## Work to be completed
In full and without error, repeat the entries below.

[Stored data]
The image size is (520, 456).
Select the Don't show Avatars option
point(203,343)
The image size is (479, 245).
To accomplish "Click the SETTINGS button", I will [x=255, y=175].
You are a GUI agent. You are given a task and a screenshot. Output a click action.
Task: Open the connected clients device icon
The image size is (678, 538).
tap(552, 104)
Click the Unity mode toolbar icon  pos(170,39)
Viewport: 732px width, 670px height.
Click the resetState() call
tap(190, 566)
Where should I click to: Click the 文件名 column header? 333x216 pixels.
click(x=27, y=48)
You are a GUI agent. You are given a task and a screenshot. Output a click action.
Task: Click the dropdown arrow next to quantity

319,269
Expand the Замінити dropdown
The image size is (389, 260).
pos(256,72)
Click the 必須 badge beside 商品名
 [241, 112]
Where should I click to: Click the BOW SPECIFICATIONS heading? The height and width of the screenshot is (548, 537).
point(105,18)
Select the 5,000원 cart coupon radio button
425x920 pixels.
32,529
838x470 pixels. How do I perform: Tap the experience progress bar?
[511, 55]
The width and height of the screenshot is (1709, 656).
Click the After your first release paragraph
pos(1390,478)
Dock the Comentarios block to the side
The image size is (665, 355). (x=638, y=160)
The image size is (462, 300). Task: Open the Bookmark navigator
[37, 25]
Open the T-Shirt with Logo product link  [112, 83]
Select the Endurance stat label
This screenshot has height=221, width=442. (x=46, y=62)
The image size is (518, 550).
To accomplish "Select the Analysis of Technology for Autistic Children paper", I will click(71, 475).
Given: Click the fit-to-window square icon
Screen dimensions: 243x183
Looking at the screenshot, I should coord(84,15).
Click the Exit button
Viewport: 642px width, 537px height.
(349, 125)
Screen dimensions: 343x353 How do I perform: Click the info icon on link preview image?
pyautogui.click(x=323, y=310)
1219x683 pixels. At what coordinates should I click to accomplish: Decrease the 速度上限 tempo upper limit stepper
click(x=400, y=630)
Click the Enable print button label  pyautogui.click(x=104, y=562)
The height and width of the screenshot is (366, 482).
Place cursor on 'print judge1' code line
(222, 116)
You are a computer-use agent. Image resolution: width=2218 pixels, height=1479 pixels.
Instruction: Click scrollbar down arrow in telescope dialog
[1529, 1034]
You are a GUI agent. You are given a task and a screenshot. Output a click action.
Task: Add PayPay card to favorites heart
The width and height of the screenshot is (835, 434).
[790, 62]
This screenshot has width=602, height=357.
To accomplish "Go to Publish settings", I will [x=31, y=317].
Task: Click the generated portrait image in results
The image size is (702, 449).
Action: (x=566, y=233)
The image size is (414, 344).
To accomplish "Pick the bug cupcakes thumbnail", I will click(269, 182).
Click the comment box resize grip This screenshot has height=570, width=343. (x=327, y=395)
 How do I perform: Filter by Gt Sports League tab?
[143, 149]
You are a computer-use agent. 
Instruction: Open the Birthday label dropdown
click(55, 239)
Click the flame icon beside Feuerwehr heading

## Task solution
The image size is (520, 456).
Select the Don't show Avatars option
point(203,343)
The image size is (479, 245).
To accomplish "Click the SETTINGS button", I will [x=255, y=175].
You are a GUI agent. You are given a task and a screenshot. Output a click action.
Task: Open the connected clients device icon
The image size is (678, 538).
tap(552, 104)
Click the Unity mode toolbar icon  pos(170,39)
Viewport: 732px width, 670px height.
Click the resetState() call
tap(190, 566)
Where should I click to: Click the 文件名 column header? 333x216 pixels.
click(x=27, y=48)
You are a GUI agent. You are given a task and a screenshot. Output a click action.
Task: Click the dropdown arrow next to quantity

319,269
Expand the Замінити dropdown
The image size is (389, 260).
pos(256,72)
Click the 必須 badge beside 商品名
 [241, 112]
Where should I click to: Click the BOW SPECIFICATIONS heading? The height and width of the screenshot is (548, 537).
point(105,18)
Select the 5,000원 cart coupon radio button
425x920 pixels.
32,529
838x470 pixels. How do I perform: Tap the experience progress bar?
[511, 55]
The width and height of the screenshot is (1709, 656).
Click the After your first release paragraph
pos(1390,478)
Dock the Comentarios block to the side
The image size is (665, 355). (x=638, y=160)
The image size is (462, 300). Task: Open the Bookmark navigator
[37, 25]
Open the T-Shirt with Logo product link  [112, 83]
Select the Endurance stat label
This screenshot has height=221, width=442. (x=46, y=62)
The image size is (518, 550).
To accomplish "Select the Analysis of Technology for Autistic Children paper", I will click(71, 475).
Given: Click the fit-to-window square icon
Screen dimensions: 243x183
Looking at the screenshot, I should coord(84,15).
Click the Exit button
Viewport: 642px width, 537px height.
(349, 125)
Screen dimensions: 343x353 How do I perform: Click the info icon on link preview image?
pyautogui.click(x=323, y=310)
1219x683 pixels. At what coordinates should I click to accomplish: Decrease the 速度上限 tempo upper limit stepper
click(x=400, y=630)
Click the Enable print button label  pyautogui.click(x=104, y=562)
The height and width of the screenshot is (366, 482).
Place cursor on 'print judge1' code line
(222, 116)
You are a computer-use agent. Image resolution: width=2218 pixels, height=1479 pixels.
Instruction: Click scrollbar down arrow in telescope dialog
[1529, 1034]
You are a GUI agent. You are given a task and a screenshot. Output a click action.
Task: Add PayPay card to favorites heart
The width and height of the screenshot is (835, 434).
[790, 62]
This screenshot has width=602, height=357.
To accomplish "Go to Publish settings", I will [x=31, y=317].
Task: Click the generated portrait image in results
The image size is (702, 449).
Action: (x=566, y=233)
The image size is (414, 344).
To accomplish "Pick the bug cupcakes thumbnail", I will click(269, 182).
Click the comment box resize grip This screenshot has height=570, width=343. (x=327, y=395)
 How do I perform: Filter by Gt Sports League tab?
[143, 149]
You are a computer-use agent. 
Instruction: Open the Birthday label dropdown
click(55, 239)
Click the flame icon beside Feuerwehr heading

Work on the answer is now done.